◆ **Records from a collection**
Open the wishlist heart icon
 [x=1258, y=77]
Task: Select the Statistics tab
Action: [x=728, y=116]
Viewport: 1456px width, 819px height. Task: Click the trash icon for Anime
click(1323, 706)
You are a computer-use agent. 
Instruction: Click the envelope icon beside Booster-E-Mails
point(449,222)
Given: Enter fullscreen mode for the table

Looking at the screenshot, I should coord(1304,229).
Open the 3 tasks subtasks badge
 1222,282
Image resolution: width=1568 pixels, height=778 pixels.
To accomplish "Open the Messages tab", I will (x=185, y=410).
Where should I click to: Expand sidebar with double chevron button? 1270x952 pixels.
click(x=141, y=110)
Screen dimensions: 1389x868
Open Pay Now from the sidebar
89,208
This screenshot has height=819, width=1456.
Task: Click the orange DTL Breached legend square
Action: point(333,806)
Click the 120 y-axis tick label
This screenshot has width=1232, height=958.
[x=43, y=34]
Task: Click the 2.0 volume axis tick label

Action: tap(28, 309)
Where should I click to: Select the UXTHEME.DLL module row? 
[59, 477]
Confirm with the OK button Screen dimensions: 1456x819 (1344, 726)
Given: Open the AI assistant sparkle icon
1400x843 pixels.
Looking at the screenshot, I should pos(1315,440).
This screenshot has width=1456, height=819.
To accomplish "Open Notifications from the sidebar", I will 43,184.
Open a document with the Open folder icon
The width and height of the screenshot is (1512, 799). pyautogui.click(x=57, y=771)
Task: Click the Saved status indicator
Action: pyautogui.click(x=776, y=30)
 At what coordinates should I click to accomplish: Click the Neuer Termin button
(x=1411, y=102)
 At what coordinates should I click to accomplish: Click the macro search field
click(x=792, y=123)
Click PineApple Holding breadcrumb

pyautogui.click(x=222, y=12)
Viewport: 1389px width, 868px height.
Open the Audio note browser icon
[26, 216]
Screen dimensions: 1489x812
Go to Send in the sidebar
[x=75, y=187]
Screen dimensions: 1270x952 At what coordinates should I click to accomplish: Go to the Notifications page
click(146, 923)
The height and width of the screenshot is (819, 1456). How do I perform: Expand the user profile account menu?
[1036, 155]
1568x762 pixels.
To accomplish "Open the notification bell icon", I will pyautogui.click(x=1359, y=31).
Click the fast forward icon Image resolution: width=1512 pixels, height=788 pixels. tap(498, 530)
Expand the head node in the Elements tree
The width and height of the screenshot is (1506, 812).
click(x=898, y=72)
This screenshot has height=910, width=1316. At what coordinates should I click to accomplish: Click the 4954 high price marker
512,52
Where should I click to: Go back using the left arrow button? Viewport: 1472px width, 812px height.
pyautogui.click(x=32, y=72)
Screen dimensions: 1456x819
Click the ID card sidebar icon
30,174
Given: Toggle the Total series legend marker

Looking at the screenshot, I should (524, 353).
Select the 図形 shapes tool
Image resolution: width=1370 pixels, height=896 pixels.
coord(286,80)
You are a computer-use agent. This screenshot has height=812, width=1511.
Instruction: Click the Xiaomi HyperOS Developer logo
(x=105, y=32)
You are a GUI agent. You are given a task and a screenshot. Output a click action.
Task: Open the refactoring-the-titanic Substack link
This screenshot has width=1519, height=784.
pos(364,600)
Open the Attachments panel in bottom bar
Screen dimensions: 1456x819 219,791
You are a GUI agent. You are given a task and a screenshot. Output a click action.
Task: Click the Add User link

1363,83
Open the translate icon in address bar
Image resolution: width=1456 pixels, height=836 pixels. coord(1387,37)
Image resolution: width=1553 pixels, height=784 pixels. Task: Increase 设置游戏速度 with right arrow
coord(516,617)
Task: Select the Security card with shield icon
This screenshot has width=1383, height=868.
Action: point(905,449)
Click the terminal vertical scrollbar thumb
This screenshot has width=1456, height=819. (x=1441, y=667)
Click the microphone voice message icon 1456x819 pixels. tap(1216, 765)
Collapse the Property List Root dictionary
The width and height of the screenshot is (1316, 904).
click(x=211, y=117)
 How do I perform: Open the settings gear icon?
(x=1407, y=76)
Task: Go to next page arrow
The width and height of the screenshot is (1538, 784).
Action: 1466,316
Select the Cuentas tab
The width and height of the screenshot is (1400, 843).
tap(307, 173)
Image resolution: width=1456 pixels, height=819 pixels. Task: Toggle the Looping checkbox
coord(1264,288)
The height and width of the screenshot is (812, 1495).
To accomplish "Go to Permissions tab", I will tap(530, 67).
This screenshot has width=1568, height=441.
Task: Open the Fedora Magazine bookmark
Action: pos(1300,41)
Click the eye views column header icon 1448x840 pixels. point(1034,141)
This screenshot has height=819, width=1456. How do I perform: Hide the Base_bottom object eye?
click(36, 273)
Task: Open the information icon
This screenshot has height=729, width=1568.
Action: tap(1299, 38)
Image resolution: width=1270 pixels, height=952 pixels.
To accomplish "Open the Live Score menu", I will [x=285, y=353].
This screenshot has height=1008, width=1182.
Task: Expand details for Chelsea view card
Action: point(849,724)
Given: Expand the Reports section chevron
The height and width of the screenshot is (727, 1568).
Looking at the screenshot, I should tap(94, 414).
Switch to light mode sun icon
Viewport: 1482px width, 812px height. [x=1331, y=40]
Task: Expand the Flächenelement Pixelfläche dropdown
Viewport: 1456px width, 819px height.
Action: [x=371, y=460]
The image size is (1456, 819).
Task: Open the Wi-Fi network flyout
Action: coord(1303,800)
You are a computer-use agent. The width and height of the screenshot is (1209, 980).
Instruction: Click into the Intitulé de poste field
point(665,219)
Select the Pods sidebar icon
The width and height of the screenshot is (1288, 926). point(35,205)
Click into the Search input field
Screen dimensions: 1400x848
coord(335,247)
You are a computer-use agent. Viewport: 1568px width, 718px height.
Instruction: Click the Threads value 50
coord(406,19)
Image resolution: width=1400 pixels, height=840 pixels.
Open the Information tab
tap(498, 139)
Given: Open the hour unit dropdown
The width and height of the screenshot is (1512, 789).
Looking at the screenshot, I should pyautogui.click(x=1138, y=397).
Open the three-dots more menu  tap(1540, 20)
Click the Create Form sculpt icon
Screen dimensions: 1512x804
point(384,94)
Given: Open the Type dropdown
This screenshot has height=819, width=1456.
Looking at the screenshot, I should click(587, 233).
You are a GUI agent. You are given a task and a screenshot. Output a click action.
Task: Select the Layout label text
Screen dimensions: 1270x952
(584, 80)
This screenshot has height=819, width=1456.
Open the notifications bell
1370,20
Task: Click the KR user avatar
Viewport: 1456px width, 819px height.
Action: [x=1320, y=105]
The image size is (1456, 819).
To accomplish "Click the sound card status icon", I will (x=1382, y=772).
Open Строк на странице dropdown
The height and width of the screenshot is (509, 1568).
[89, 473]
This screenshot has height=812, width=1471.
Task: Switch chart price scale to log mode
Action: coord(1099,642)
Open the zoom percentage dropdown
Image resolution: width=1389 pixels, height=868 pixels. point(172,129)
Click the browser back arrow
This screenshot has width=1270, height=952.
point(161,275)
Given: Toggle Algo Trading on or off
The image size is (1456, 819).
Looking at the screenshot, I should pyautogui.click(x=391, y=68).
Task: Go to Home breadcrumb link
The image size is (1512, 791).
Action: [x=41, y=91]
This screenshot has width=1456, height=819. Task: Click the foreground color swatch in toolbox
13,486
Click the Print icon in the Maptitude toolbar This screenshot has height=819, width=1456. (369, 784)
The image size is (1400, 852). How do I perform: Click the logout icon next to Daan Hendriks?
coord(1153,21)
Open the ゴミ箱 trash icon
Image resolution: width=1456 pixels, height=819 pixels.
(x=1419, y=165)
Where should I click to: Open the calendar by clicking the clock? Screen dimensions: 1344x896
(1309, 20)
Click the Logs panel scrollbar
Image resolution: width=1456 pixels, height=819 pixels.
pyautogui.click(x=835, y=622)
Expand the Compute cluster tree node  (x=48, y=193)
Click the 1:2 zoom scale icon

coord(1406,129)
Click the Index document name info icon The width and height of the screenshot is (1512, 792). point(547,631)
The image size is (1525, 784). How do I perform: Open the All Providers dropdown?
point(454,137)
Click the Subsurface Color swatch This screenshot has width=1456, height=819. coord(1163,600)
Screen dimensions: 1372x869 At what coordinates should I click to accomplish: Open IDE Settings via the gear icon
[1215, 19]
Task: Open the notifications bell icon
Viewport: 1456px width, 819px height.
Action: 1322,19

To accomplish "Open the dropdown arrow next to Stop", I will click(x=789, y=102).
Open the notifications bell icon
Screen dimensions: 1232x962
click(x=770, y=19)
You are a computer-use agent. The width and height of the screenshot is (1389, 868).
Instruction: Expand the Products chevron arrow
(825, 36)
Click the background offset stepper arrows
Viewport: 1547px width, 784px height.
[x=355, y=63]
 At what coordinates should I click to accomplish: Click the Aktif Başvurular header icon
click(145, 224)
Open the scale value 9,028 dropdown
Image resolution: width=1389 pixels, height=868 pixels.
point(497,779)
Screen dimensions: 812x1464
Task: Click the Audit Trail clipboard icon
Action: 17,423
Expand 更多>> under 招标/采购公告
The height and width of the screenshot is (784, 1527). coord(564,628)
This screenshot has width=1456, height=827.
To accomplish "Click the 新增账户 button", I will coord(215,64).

◆ **WORK INSTRUCTIONS**
From the records above, copy out the line with "Click the Index", the line with "Click the Subsurface", and every line between them, word for word.

◆ **EXERCISE OUTPUT**
Click the Index document name info icon The width and height of the screenshot is (1512, 792). point(547,631)
The image size is (1525, 784). How do I perform: Open the All Providers dropdown?
point(454,137)
Click the Subsurface Color swatch This screenshot has width=1456, height=819. coord(1163,600)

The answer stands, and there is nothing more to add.